And when Skinny finally breaks the silence that has been dragging on for a handful of minutes and begins his story, Chuck sits stock still and listens intently. He knows better than to interrupt.

~

When Skinny finishes telling Chuck everything - why he joined the paratroopers, the training at Toccoa, the friends he made, the friends he lost, the terror of war, what it felt like to take another`s life - Skinny seems different somehow. Lighter. Relieved almost.

But still. Chuck`s gut says there`s something else. Perhaps it`s the way Skinny`s face scrunches or the quick flash of... worry? guilt?... that passes over Skinny`s face. But Chuck knows better than to push.

Skinny will talk when he`s ready.

~

Skinny is perched on the desk in Chuck`s room as Chuck packs. Chuck can tell Skinny is anxious from the way he chews on his bottom lip. Truth be told, Chuck is a bit anxious too. Well. Perhaps more than a bit anxious.

When they had moved in oh so many years ago, the house had stood abandoned (except for a handful of squatters here and there) since the early fifties. Skinny`s family had been the last ones to properly live there. Except, of course, for Skinny. Although Chuck wasn`t sure the word "living" could be applied to Skinny`s situation.

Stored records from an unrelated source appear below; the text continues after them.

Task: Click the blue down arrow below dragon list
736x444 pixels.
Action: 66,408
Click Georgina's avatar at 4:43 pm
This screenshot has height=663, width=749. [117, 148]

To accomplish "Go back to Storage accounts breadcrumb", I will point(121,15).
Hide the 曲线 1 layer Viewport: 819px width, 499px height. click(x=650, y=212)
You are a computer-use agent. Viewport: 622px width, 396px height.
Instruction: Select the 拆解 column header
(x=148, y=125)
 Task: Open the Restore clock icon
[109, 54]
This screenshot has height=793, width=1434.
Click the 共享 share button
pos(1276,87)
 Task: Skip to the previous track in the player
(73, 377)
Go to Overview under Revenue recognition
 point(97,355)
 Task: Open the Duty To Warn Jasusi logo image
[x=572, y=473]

Skinny had been alone for decades before the the Grants moved in. And now here Chuck was, the only person of their little family who could see Skinny, packing to go away to college.

The plan was for Skinny to attempt to follow Chuck. In the beginning it had seemed that Skinny was restricted to the house and surrounding property. But over the years, Skinny slowly gained the ability to follow Chuck places and would pop up at school (test days were a lot easier when you had a ghost whispering you the answers), weddings (much less boring with a ghost friend in tow), and even a funeral (admittedly a bit of an awkward thing to attend with a ghost). The thing was despite accompanying him on hikes and grocery trips and ice cream runs, Skinny had never been able to follow Chuck more than a few counties over. And the college that Chuck was attending was definitely more than a few counties over.

The thought of Skinny not being able to follow him, of having to leave Skinny alone, made Chuck`s chest tighten with worry and even a bit of guilt. He crossed his fingers that his theory proved accurate - as time went on Skinny was becoming more attached to Chuck than to the house (which would be an unsettling theory if the ghost was anyone but Skinny). It had been a couple of years since Chuck had gone beyond Skinny`s boundaries. This would be the ultimate test.

~

Chuck held his breath the day he moved in to the dorms. He was waiting for some sign of Skinny. The hours wore on - he unpacked, met his roommate, walked the campus with his parents, and even had dinner with them. Still no Skinny. Chuck could feel his heart sinking as the sun began to go down. His stomach twisted at the thought of how Skinny would be all alone again, save for the times Chuck visited home.

His roommate dragged him out to a party later that night. Chuck wasn`t all too fond of his roommate or the party but he went anyway. What else is a kid supposed to do during his first night at college?

~

The next morning - mid morning really - Chuck woke up to discover his roommate (John? Jake?) was already long gone. Groaning, he buried his face in his pillow. Yep, he had definitely had too much to drink if the hammering in his head was any indication.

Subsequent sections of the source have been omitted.